This is where method composition and pipelines come into play.
In a functional language such as OCaml, function composition creates a new function that is the result of running the first, then passing the result to the second. We can create a function that does composition; we’ll call it >>
.
let ( >> ) f g x = g (f x)
This says that >>
is a function that takes three parameters: two functions, f
and g
, and a value x
. It passes x
to f
, and then passes the result of that to g
. We can use this function to build a new function:
let plus1 n = n + 1
let square n = n*n
let plus1_and_square = plus1 >> square
plus1_and_square 10 → 121
In this example, plus1_and_square
is a new function that is the composition of plus1
and square
.
We can parameterize these composite functions:
let plusn n = (+) n
let plusn_and_square n = plusn n >> square
plusn_and_square 3 2 -> 25
Now we can create a new function that creates a function that calculates the shipping for our customer and package:
let shipping client package =
address "home" client >>
postcode >>
delivery_zone >>
shipping_cost package
Using that, I can create a function that calculates the shipping cost of delivering any package to me:
let shipping_to_dave package = shipping_client “pragdave” package
or, more concisely
let shipping_to_dave = shipping_client “pragdave”

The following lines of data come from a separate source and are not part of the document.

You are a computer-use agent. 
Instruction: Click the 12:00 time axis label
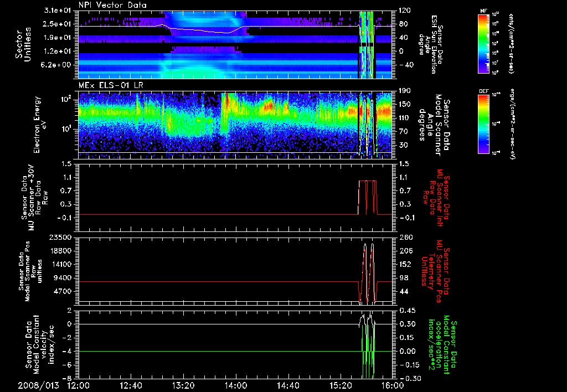tap(79, 385)
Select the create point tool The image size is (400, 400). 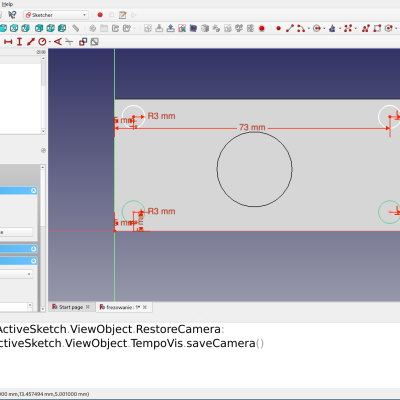pyautogui.click(x=278, y=28)
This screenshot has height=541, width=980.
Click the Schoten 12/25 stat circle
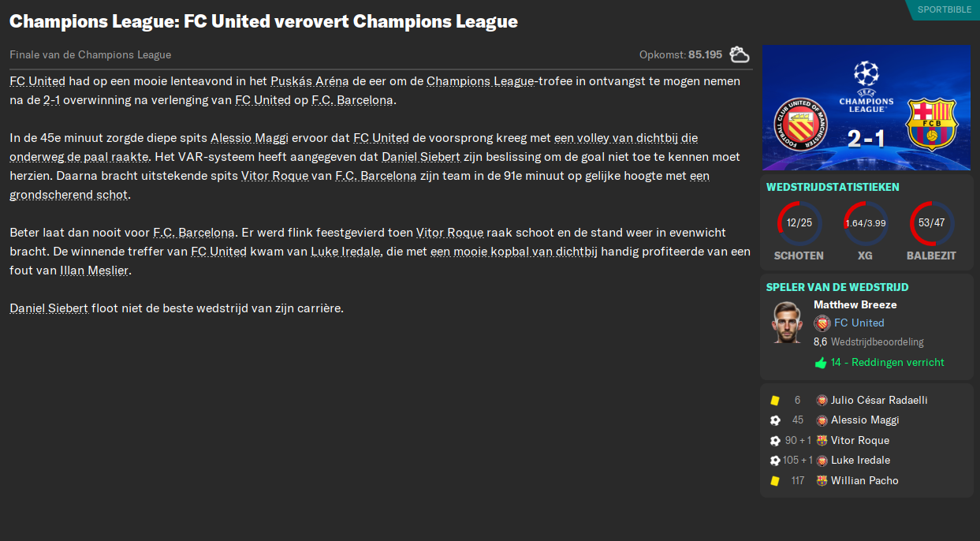(799, 224)
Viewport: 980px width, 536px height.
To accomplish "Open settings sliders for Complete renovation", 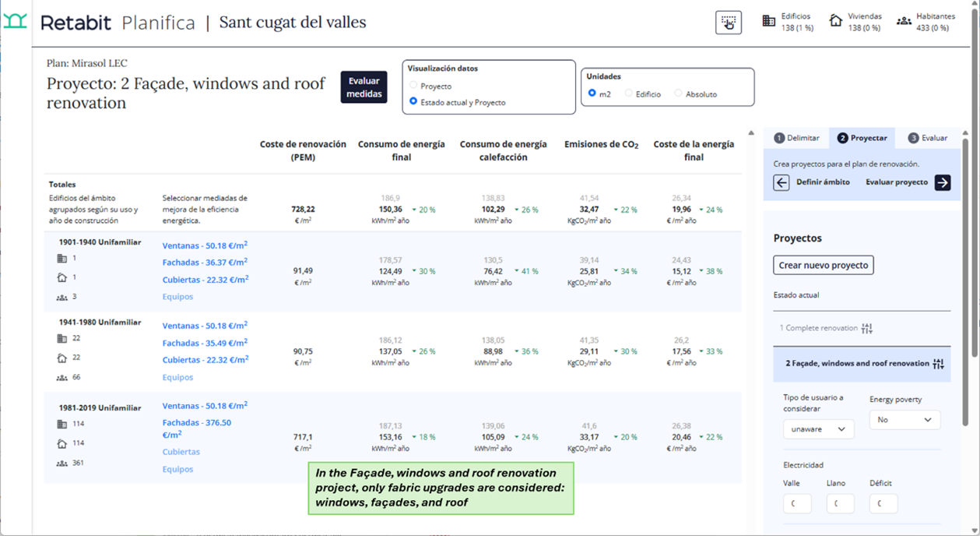I will (x=868, y=329).
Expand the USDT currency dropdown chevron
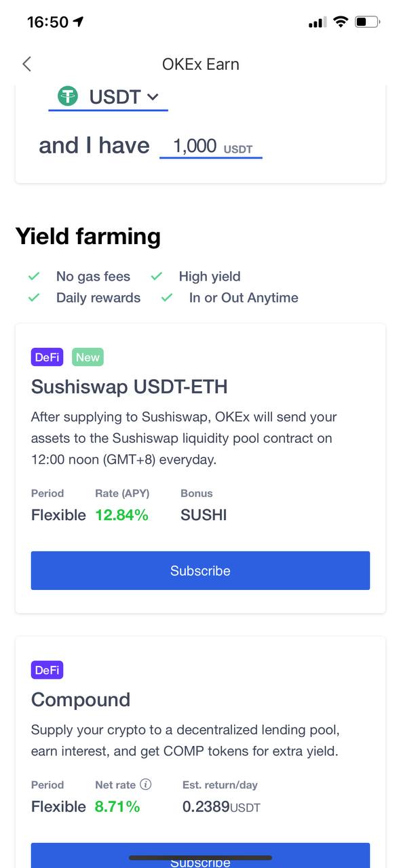 [x=153, y=97]
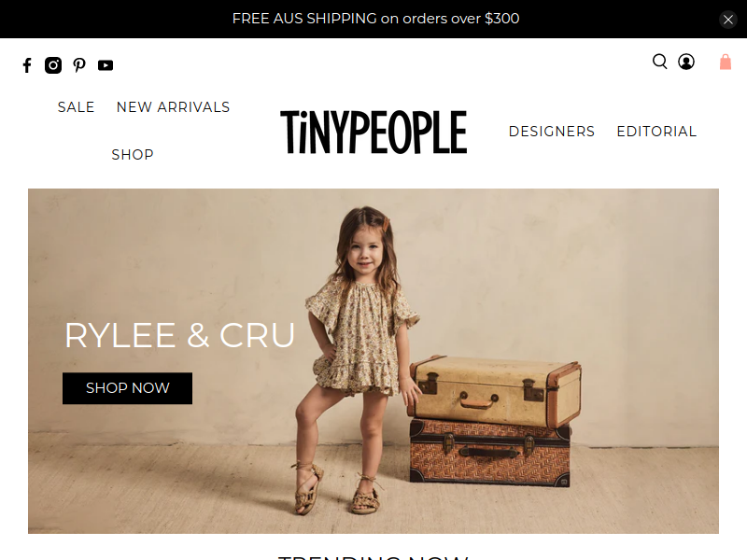Open search with the magnifier icon
The width and height of the screenshot is (747, 560).
[x=660, y=62]
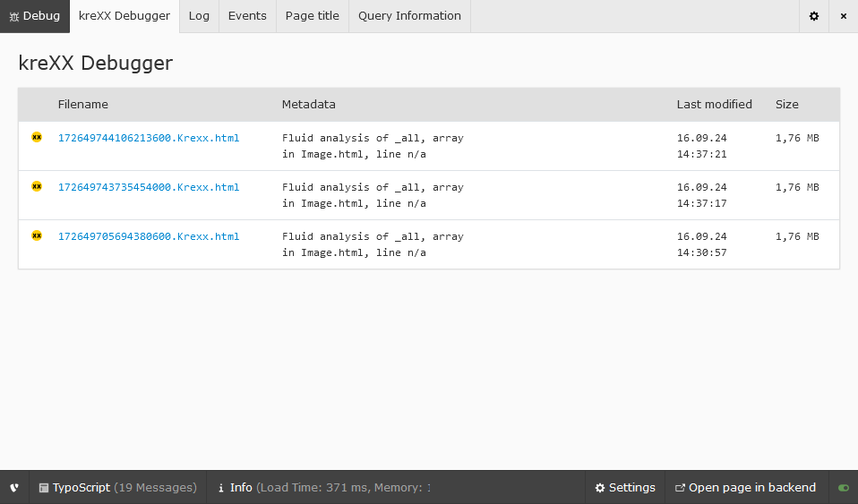Open the Settings panel in bottom bar

(x=625, y=488)
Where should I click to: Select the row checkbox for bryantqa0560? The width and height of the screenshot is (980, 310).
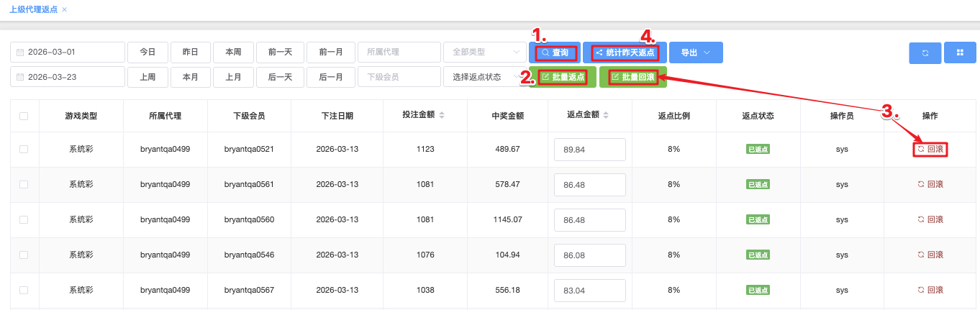(24, 219)
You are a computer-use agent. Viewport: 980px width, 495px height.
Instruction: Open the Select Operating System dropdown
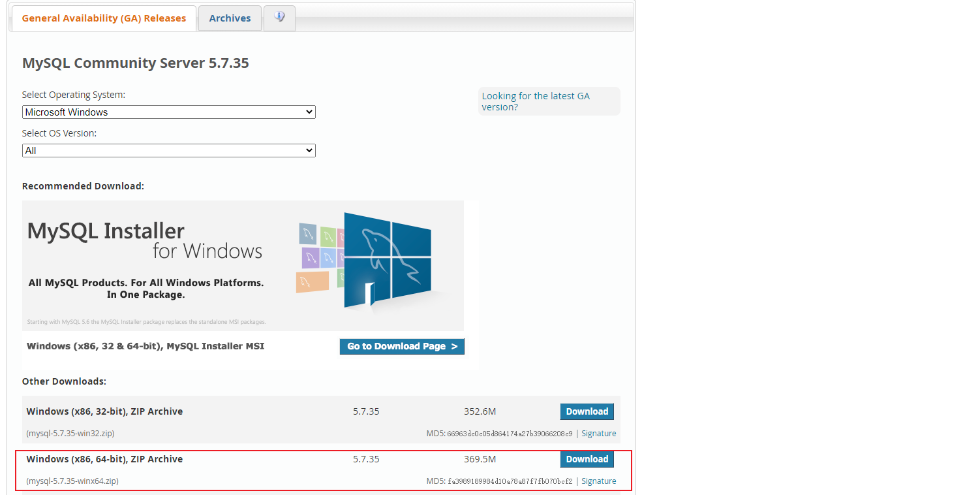point(168,112)
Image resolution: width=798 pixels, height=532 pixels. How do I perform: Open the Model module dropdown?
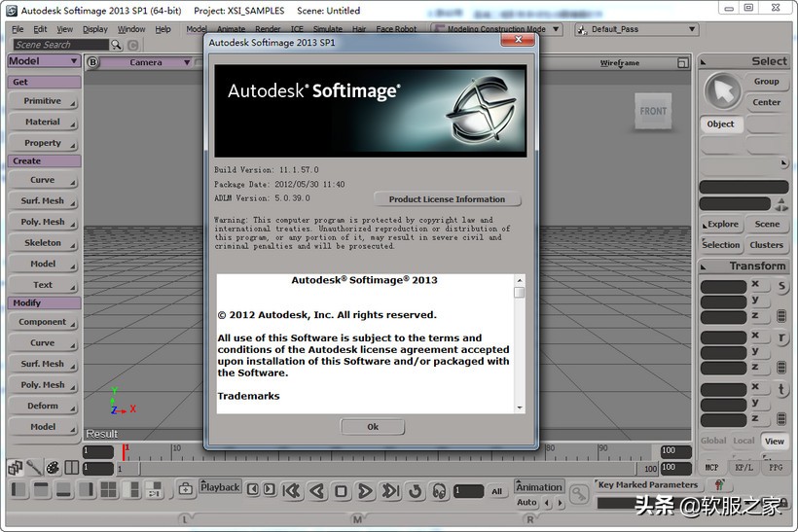click(x=44, y=61)
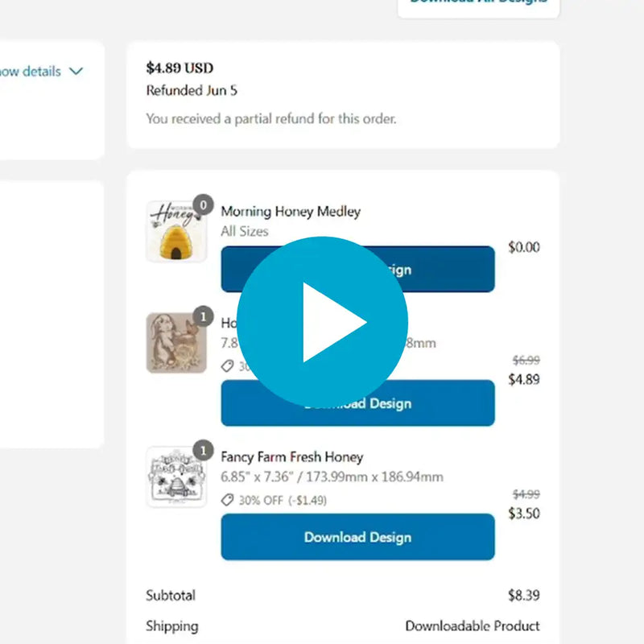The width and height of the screenshot is (644, 644).
Task: Click the quantity 1 badge on the Fancy Farm image
Action: click(x=203, y=450)
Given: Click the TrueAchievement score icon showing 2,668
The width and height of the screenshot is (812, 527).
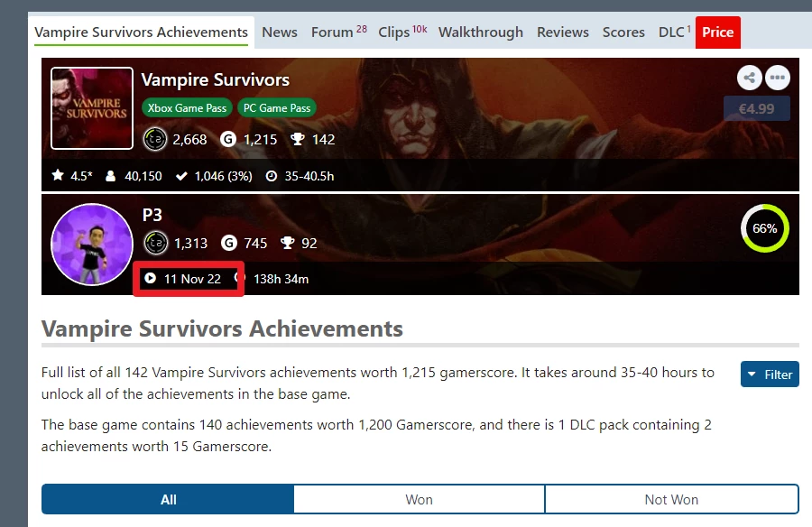Looking at the screenshot, I should (x=153, y=139).
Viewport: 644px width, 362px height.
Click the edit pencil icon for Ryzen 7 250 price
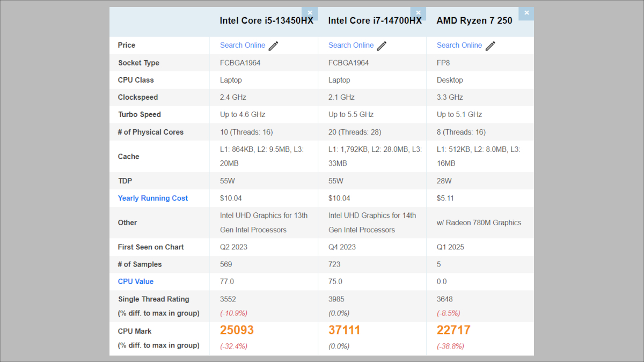(490, 46)
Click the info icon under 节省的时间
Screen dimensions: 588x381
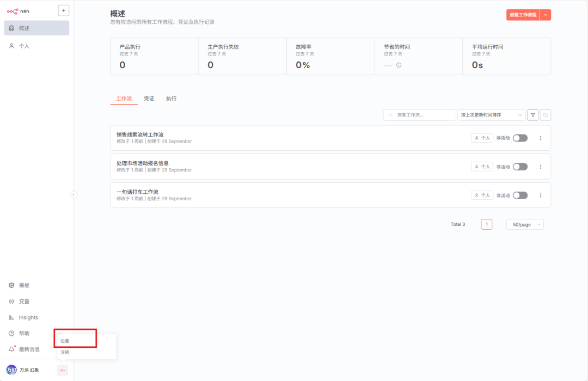(x=399, y=65)
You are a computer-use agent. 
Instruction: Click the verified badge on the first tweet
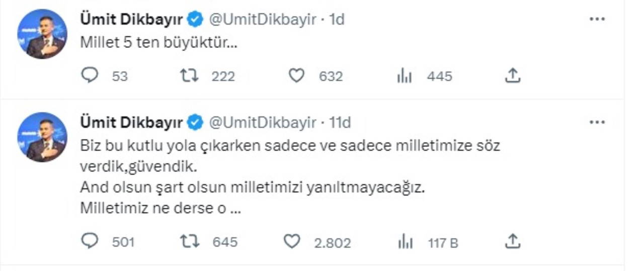point(196,20)
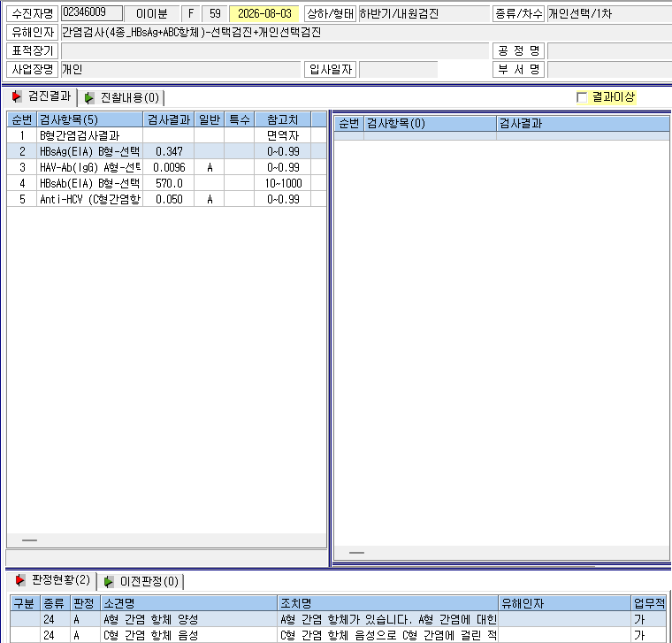Click red arrow icon beside 판정현황(2)
This screenshot has height=643, width=672.
click(x=19, y=580)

See what we’ve done? We created a chain of functions which can be parameterized, and each is independent of the other.
And There Are Pipelines
Your language du jour may not support function composition, but an increasing number of languages support something similar, the function pipeline. Using the OCaml and Elixir notation, we can say
value |> f |> g
takes value
, pipes it into the function f
as a parameter, then pipes the value returned by f
into g
. It is similar to function composition, but it executes immediately. Using pipelines, we could write our shipping code as
client
|> address "home"
|> postcode
|> delivery_zone
|> shipping_cost package
Try This…
I’ve found that this kind of decoupling of functions from state pays enormous dividends, to the point where I now write my code in this style even if I’m writing in an OO language. Typically I’ll use objects or read-only structs to hold state, and then I’ll write independent functions to transform that state. If the language doesn’t have a pipeline equivalent, I’ll either use temporary variables or a loop and a trivial counter-based state machine to chain together the function calls.
It takes getting used to, but if your experience is anything like mine, you’ll find yourself writing code that easier to test (because each function is independent), maintain (because state is easy to examine at every step), and update.